There are so many cultural, historical and social reasons people get tatts that it seems about as meaningful as trying to link race or left-handedness to mental pathology.... nobody's ever thought about that before....

Aqua said...

Hi Clinkshrink,
I also am concerned about the ethics of studying people who may not be able to provide informed consent. I find it disturbing. I am glad you brought that up.
...aqua

Psychiatry101 said...

Sorry for commenting twice but the blog topic is so interesting...

I agree with Anonymous about cultural thing.
I beleive even mehandi( henna) designs are called tattoos by some. I hope you know...they are not done by needles..those go away.

We in India and i beleive in many other countries get it done during marriage ceremony.
Even i had it done for my marriage on hands and feet.They went away after few days.

If you see this link.. at the end of the blog there is a video by group called 'models' and they are singing about 'mehandi ki raat' = 'night of mehandi ie night of marriage'
Its a really sweet song, they show the girls putting mehandi on the bride!

purplesque said...

As far as I know, all patients (even those involuntarily committed to treatment) are considered competent to refuse medication unless proved otherwise, so wouldn't the same apply to research, especially a non-invasive study like this which involved no medications?

Its so cool that you posted about tattoos. I recently did Grand Rounds on the same topic.

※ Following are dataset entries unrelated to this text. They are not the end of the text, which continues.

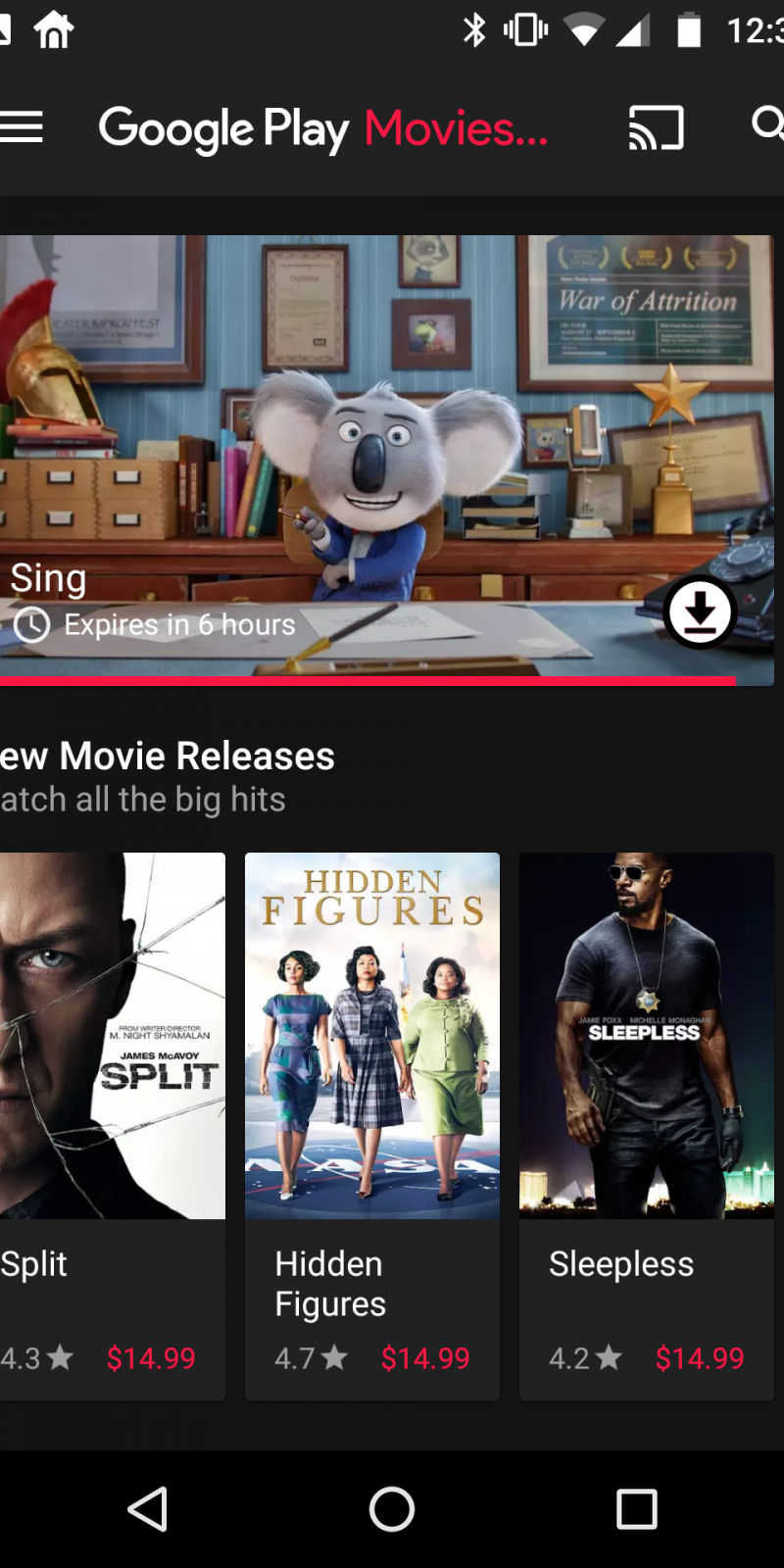Tap the Cast to device icon
The height and width of the screenshot is (1568, 784).
coord(656,127)
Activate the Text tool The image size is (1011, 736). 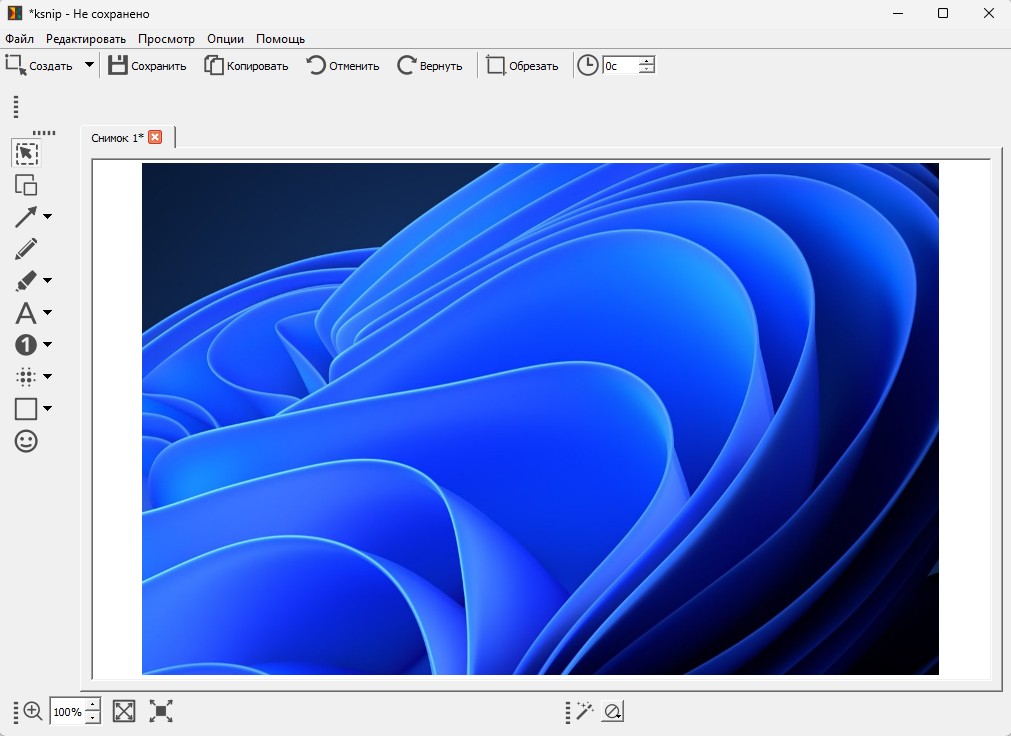coord(26,313)
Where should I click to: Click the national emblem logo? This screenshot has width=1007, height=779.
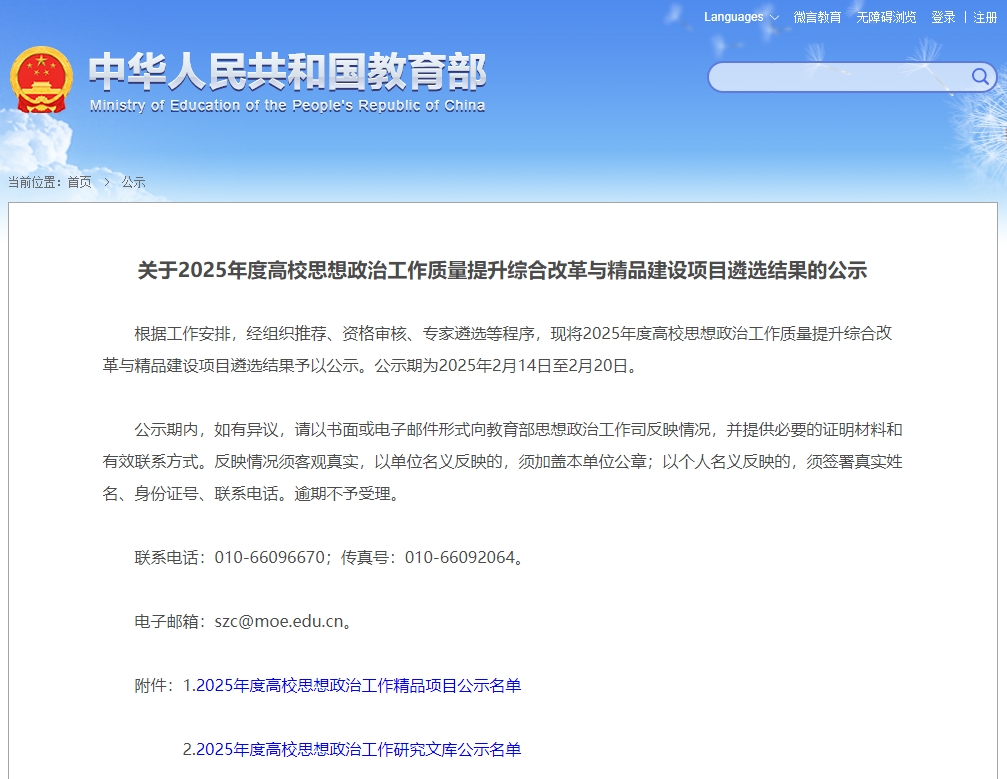[x=41, y=80]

Midwife with a Knife said...

Thinking of guinea pigs behind bars... I ate guinea pig (cuy) in Ecuador....

antiSWer said...

This study just seems very...flawed.

I might be biased because I'm tattooed (and I think the current stat is that of those 26-40, 40% of us are), but I don't really see the value.

This can't be generalizable to the general population. Nor, I would think, to even the general prison population. So it's useful to the forensic psychiatric population, right? But aren't the people working there going trained enough to looking for ASPD in the first place without looking harder at the tattooed patients?

So what's the value? More freaking pigeonholing, I guess.